Ever since construction crews changed the slope of Old Berzelia Road in Grovetown, the rain washes mud from the road through Michael Hogues yard.

Photo by Jim Blaylock

In the meantime, silt, mud and water had built up as much as 7 inches around all the doors, so getting in and out of the car was a barefoot and messy ordeal, said Hogue's wife, Pamela.

After complaining, a county crew regraded the road.

After recent heavy rains, the Hogues had no idea where to go for help, so they called Mayor Dennis Trudeau on June 6 in the middle of a flooding to see the muddy river first-hand.

Trudeau said the county crew graded the road improperly, though Kevin Lear, Columbia County'sconstruction and maintenance director, said the crew graded the road the same they have been for years, which is not the problem. The problem, Lear said, was the removal of the ditch when the water line was laid and the clogging of the drain pipe leading under the road.

"In the middle of the rain, he called me and I went out there and looked at it and told him what we were going to do," Trudeau said. "We are going to get the grader to come out here and fix that ditch so the water would be turned away from his property and as soon as possible we were going to get in there and really scrape out his driveway and fill it with crush-and-run and rock."

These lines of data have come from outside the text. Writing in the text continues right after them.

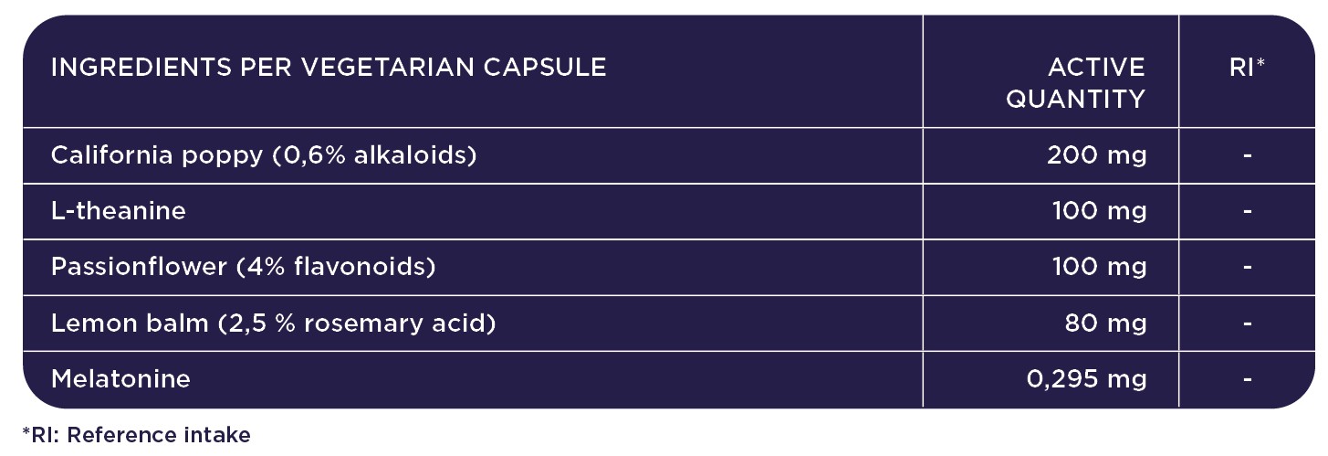
Task: Select the Active Quantity column header
Action: click(x=1075, y=82)
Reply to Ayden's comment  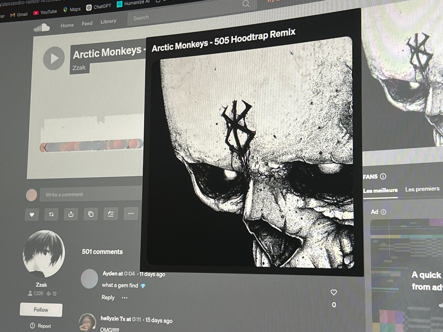click(x=108, y=297)
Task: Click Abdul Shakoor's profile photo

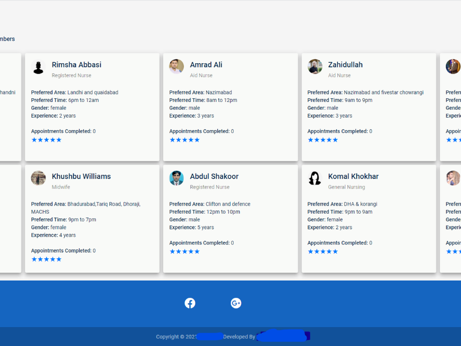Action: pos(177,178)
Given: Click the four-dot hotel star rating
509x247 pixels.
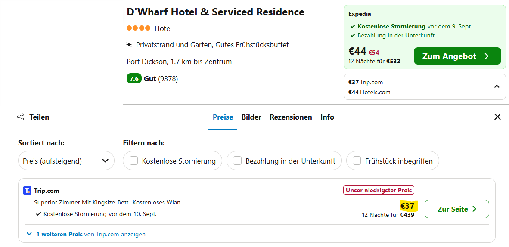Looking at the screenshot, I should 138,28.
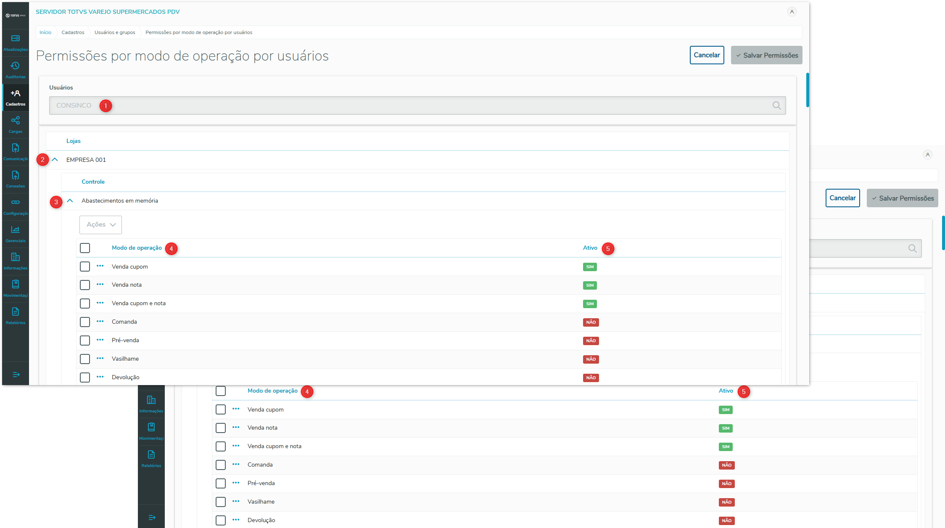
Task: Click the user profile icon at top right
Action: point(792,12)
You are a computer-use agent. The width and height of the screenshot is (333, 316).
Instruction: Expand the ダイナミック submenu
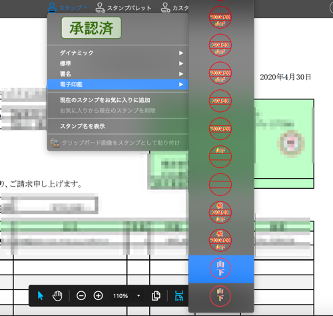118,53

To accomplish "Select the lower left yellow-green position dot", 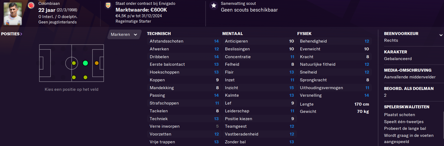I will click(x=74, y=77).
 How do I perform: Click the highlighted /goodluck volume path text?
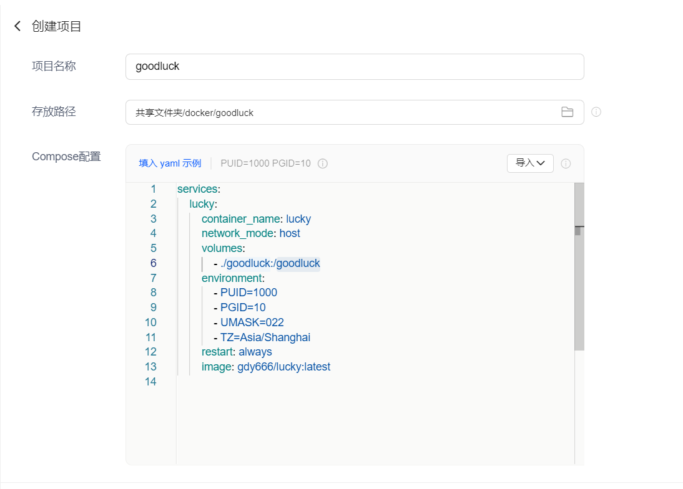(298, 263)
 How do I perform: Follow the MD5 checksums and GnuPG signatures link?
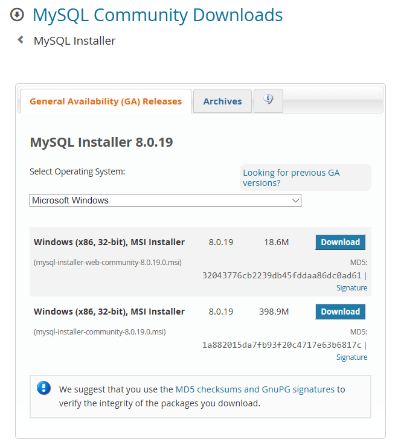pos(255,389)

The following Friday, Hogue returned home from work to find a leak in the newly moved water meter in front of his home. After calling City Hall, a city worker came out and said since the meter was moved, it keeps filling up with silt, according to Hogue, and the worker turned the Hogues' water off.

The Hogues said the worker did not tell them when the water would be turned back on or that repairing the leak, which was just on the property side of the meter, would be their responsibility to fix. All they knew was that there was no water for the couple and their four children.

The road was regraded the following Tuesday as Trudeau promised, but the water was still off.

Trudeau was shocked to hear last Wednesday that the Hogues were without water and it was still off. He made a call immediately to the water department and told them fix the leak and turn the water back on regardless of where the leak was. The work had been completed before he called Wednesday.

"I could not understand them being without water that long," Trudeau said.

The Hogues' immediate problem has been solved - until the next heavy rain, Hogue anticipates.

"It is a lost cause until the problem is cured," he said. "We are dealing with the effects. It will keep happening every time it rains until the problem is fixed. It is going to take a road crew to do that."

Until the road is paved, handling the construction's effects are temporary Band-Aids, Hogue said.

According to Lear, the paving is on hold by the Georgia Department of Transportation, who is supposed to contribute $55,000 to the project.

"Our best guess is the road will be paved after July 1," Lear said. "Everything is ready to go. We have the design, the right of way, it is certified and drainage and everything has been submitted to the state.

The state is short on funds, Lear said, so the funds probably will not be contributed to the project until after the new fiscal year begins July 1. After that, the county will bid out the project and approve a bid, making contract award hopefully in September, Lear said.